*** Available records ***
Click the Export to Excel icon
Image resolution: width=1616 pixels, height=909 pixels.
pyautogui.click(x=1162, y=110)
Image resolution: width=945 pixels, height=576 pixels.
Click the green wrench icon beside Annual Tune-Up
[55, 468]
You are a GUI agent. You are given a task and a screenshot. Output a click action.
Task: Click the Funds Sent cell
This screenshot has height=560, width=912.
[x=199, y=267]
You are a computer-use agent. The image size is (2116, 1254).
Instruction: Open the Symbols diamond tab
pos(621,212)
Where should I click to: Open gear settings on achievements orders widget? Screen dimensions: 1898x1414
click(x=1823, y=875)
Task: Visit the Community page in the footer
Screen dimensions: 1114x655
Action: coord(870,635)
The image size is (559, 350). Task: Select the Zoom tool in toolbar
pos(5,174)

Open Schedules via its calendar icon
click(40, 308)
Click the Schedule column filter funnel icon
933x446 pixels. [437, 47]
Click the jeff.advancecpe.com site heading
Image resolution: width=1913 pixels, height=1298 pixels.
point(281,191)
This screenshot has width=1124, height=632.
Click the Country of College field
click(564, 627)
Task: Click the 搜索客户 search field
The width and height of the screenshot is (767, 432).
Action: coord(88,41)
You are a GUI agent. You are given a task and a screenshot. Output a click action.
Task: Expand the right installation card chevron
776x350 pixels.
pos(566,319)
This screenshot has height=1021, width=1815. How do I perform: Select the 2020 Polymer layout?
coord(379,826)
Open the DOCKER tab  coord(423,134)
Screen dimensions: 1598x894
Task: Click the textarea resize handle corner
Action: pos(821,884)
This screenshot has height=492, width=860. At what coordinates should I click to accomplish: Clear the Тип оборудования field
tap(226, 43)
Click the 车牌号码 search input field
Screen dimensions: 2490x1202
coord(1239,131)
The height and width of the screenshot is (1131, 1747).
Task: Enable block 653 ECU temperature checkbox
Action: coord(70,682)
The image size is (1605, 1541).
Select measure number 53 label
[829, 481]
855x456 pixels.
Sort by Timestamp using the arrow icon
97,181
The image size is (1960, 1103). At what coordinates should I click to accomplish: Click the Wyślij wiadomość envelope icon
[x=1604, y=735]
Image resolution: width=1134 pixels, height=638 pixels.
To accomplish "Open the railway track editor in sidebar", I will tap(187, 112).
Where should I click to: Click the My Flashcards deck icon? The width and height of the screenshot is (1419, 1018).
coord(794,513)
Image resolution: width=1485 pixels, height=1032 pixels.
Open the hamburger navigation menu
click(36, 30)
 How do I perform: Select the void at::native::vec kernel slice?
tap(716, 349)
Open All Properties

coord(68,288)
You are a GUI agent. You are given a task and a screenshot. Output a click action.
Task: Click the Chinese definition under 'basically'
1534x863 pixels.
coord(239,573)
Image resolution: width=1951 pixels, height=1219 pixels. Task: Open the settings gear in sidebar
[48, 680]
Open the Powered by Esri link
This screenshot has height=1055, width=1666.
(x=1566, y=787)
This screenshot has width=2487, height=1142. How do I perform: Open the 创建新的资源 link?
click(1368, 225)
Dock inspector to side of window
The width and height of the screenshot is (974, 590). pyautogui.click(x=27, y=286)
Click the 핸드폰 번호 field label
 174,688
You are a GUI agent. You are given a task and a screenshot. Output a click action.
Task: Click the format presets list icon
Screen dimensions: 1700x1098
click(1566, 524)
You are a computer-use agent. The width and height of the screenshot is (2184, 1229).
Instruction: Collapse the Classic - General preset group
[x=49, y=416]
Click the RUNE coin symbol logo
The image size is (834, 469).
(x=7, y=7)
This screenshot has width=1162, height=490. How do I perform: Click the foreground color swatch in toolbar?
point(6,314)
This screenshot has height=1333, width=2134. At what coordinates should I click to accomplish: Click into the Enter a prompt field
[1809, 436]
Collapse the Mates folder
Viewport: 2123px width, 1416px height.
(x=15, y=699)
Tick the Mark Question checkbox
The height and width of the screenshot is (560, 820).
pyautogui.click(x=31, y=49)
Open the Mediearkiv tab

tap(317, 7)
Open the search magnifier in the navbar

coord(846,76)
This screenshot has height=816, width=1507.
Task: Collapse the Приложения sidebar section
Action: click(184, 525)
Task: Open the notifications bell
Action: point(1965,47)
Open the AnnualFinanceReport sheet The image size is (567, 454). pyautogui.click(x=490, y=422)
*** End of Available records ***
**Required work:**
In full and without changes, copy the entries above.

**Completed task:**
Click the Export to Excel icon
Image resolution: width=1616 pixels, height=909 pixels.
pyautogui.click(x=1162, y=110)
Image resolution: width=945 pixels, height=576 pixels.
Click the green wrench icon beside Annual Tune-Up
[55, 468]
You are a GUI agent. You are given a task and a screenshot. Output a click action.
Task: Click the Funds Sent cell
This screenshot has height=560, width=912.
[x=199, y=267]
You are a computer-use agent. The image size is (2116, 1254).
Instruction: Open the Symbols diamond tab
pos(621,212)
Where should I click to: Open gear settings on achievements orders widget? Screen dimensions: 1898x1414
click(x=1823, y=875)
Task: Visit the Community page in the footer
Screen dimensions: 1114x655
Action: coord(870,635)
The image size is (559, 350). Task: Select the Zoom tool in toolbar
pos(5,174)

Open Schedules via its calendar icon
click(40, 308)
Click the Schedule column filter funnel icon
933x446 pixels. [437, 47]
Click the jeff.advancecpe.com site heading
Image resolution: width=1913 pixels, height=1298 pixels.
point(281,191)
This screenshot has width=1124, height=632.
Click the Country of College field
click(564, 627)
Task: Click the 搜索客户 search field
The width and height of the screenshot is (767, 432).
Action: coord(88,41)
You are a GUI agent. You are given a task and a screenshot. Output a click action.
Task: Expand the right installation card chevron
776x350 pixels.
pos(566,319)
This screenshot has height=1021, width=1815. How do I perform: Select the 2020 Polymer layout?
coord(379,826)
Open the DOCKER tab  coord(423,134)
Screen dimensions: 1598x894
Task: Click the textarea resize handle corner
Action: pos(821,884)
This screenshot has height=492, width=860. At what coordinates should I click to accomplish: Clear the Тип оборудования field
tap(226, 43)
Click the 车牌号码 search input field
Screen dimensions: 2490x1202
coord(1239,131)
The height and width of the screenshot is (1131, 1747).
Task: Enable block 653 ECU temperature checkbox
Action: coord(70,682)
The image size is (1605, 1541).
Select measure number 53 label
[829, 481]
855x456 pixels.
Sort by Timestamp using the arrow icon
97,181
The image size is (1960, 1103). At what coordinates should I click to accomplish: Click the Wyślij wiadomość envelope icon
[x=1604, y=735]
Image resolution: width=1134 pixels, height=638 pixels.
To accomplish "Open the railway track editor in sidebar", I will tap(187, 112).
Where should I click to: Click the My Flashcards deck icon? The width and height of the screenshot is (1419, 1018).
coord(794,513)
Image resolution: width=1485 pixels, height=1032 pixels.
Open the hamburger navigation menu
click(36, 30)
 How do I perform: Select the void at::native::vec kernel slice?
tap(716, 349)
Open All Properties

coord(68,288)
You are a GUI agent. You are given a task and a screenshot. Output a click action.
Task: Click the Chinese definition under 'basically'
1534x863 pixels.
coord(239,573)
Image resolution: width=1951 pixels, height=1219 pixels. Task: Open the settings gear in sidebar
[48, 680]
Open the Powered by Esri link
This screenshot has height=1055, width=1666.
(x=1566, y=787)
This screenshot has width=2487, height=1142. How do I perform: Open the 创建新的资源 link?
click(1368, 225)
Dock inspector to side of window
The width and height of the screenshot is (974, 590). pyautogui.click(x=27, y=286)
Click the 핸드폰 번호 field label
 174,688
You are a GUI agent. You are given a task and a screenshot. Output a click action.
Task: Click the format presets list icon
Screen dimensions: 1700x1098
click(1566, 524)
You are a computer-use agent. The width and height of the screenshot is (2184, 1229).
Instruction: Collapse the Classic - General preset group
[x=49, y=416]
Click the RUNE coin symbol logo
The image size is (834, 469).
(x=7, y=7)
This screenshot has width=1162, height=490. How do I perform: Click the foreground color swatch in toolbar?
point(6,314)
This screenshot has height=1333, width=2134. At what coordinates should I click to accomplish: Click into the Enter a prompt field
[1809, 436]
Collapse the Mates folder
Viewport: 2123px width, 1416px height.
(x=15, y=699)
Tick the Mark Question checkbox
The height and width of the screenshot is (560, 820).
pyautogui.click(x=31, y=49)
Open the Mediearkiv tab

tap(317, 7)
Open the search magnifier in the navbar

coord(846,76)
This screenshot has height=816, width=1507.
Task: Collapse the Приложения sidebar section
Action: click(184, 525)
Task: Open the notifications bell
Action: point(1965,47)
Open the AnnualFinanceReport sheet The image size is (567, 454). pyautogui.click(x=490, y=422)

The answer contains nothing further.